The Functionalist Perspective on Education

Functionalists focus on the positive functions of education – creating social solidarity, teaching core values and work skills and role allocation/ meritocracy

Functionalists focus on the positive functions performed by the education system. There are four positive functions that education performs

1. Creating social solidarity
2. Teaching skills necessary for work
3. Teaching us core values
4. Role Allocation and meritocracyFunctionalist perspective on education mind map for A-level sociology

Creating Social Solidarity

We have social solidarity when we feel as if we are part of something bigger. Emile Durkheim argued that school makes us feel like we are part of something bigger. This is done through the learning of subjects such as history and English which give us a shared sense of identity. Also in American schools, children pledge allegiance to the flag.

Durkheim argued that ‘school is a society in miniature.’ preparing us for life in wider society. For example, both in school and at work we have to cooperate with people who are neither friends or family – which gets us ready for dealing with people at work in later life.

Learning specialist skills for work

Durkheim noted that an advanced industrial economy required a massive and complex Division of Labour. At school, individuals learn the diverse skills necessary for this to take place. For example, we may all start off learning the same subjects, but later on we specialize when we do GCSEs.

Teaching us core values

Talcott Parsons argued that education acts as the ‘focal socializing agency’ in modern society. School plays the central role in the process of secondary socialisation, taking over from primary socialisation. He argued this was necessary because the family and the wider society work in different principles and children need to adapt if they re to cope In the wider world.

In the family, children are judged according to what he calls particularistic standards by their parents – that is they are judged by rules that only apply to that particular child. Individual children are given tasks based on their different abilities and judged according to their unique characteristics. Parents often adapt rules to suit the unique abilities of the child.

In contrast in school and in wider society, children and adults are judged according to the same universalistic standards (i.e they are judged by the same exams and the same laws). These rules and laws are applied equally to all people irrespective of the unique character of the individual. School gets us ready for this.

The above ties in quite nicely with the modernisation theory view of development – achieved status is seen as a superior system to the ascribed status found in traditional societies. 

Role Allocation and meritocracy

Education allocates people to the most appropriate job for their talents using examinations and qualifications. This ensures that the most talented are allocated to the occupations that are most important for society. This is seen to be fair because there is equality of opportunity – everyone has a chance of success and it is the most able who succeed through their own efforts – this is known as meritocracy

Positive evaluations of the Functionalist view on education

School performs positive functions for most pupils most of the time – even though students might not want to go to school sometimes and not necessarily enjoy school some of the time, the majority come out after 13 years of formal schooling as reasonable human beings.

■ **DATA SHOWN**:
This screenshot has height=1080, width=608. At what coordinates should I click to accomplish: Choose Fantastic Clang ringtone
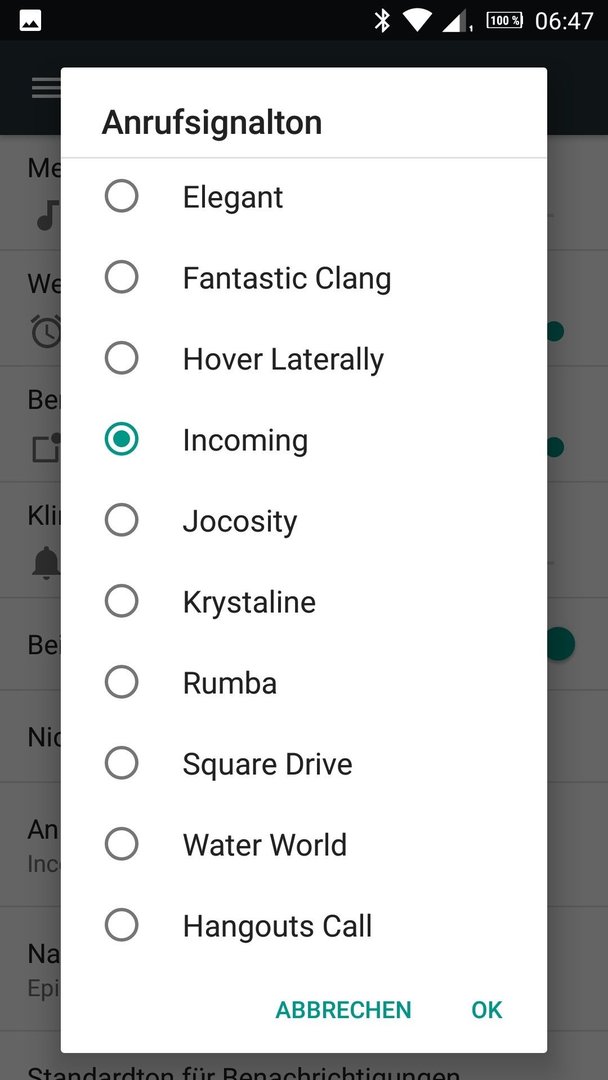121,278
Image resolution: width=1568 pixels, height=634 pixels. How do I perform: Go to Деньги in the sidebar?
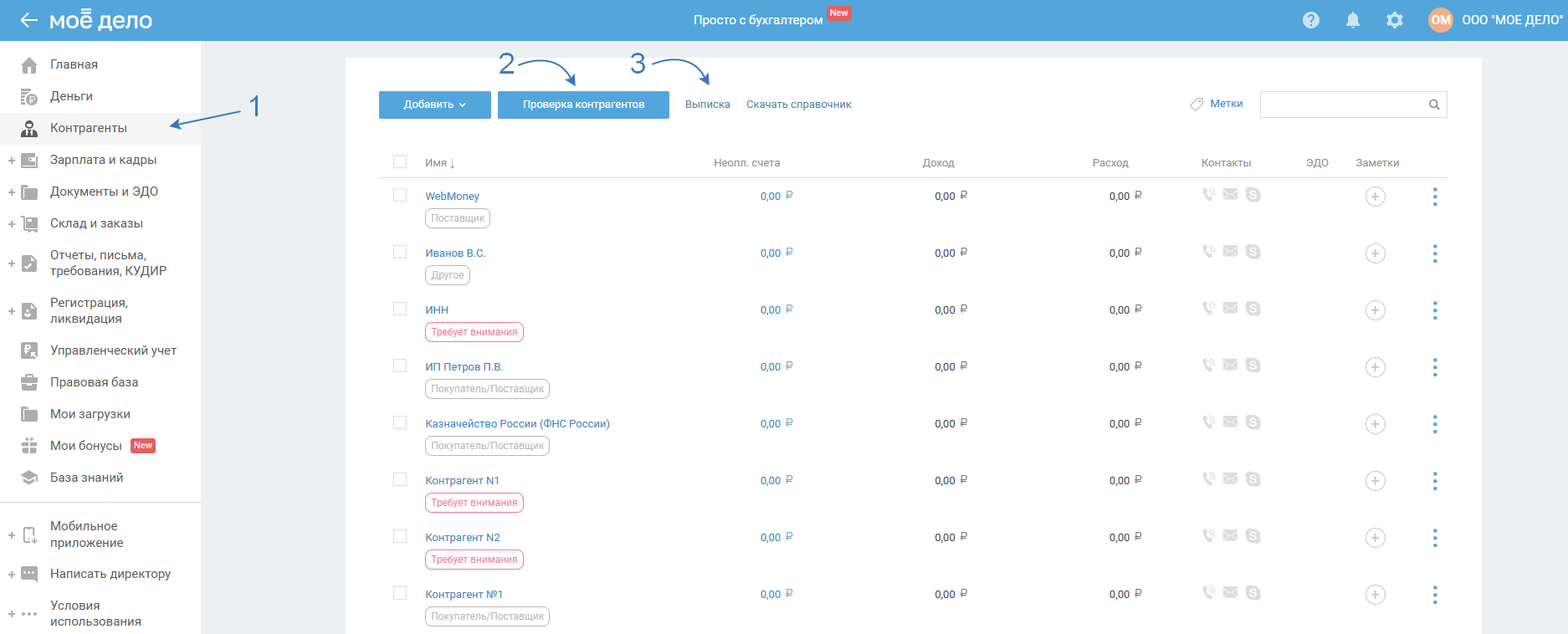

■ **WORK INSTRUCTIONS**:
1) Reproduce word for word the part of the passage on the functionalist perspective on education starting with "In the family, children" and going on through "in traditional societies.".
2) In the passage on the functionalist perspective on education, what role does Talcott Parsons say education plays in modern society?

■ **ANSWERS IN ORDER**:
1)
In the family, children are judged according to what he calls particularistic standards by their parents – that is they are judged by rules that only apply to that particular child. Individual children are given tasks based on their different abilities and judged according to their unique characteristics. Parents often adapt rules to suit the unique abilities of the child.

In contrast in school and in wider society, children and adults are judged according to the same universalistic standards (i.e they are judged by the same exams and the same laws). These rules and laws are applied equally to all people irrespective of the unique character of the individual. School gets us ready for this.

The above ties in quite nicely with the modernisation theory view of development – achieved status is seen as a superior system to the ascribed status found in traditional societies.

2) Parsons says education acts as the "focal socializing agency" in modern society.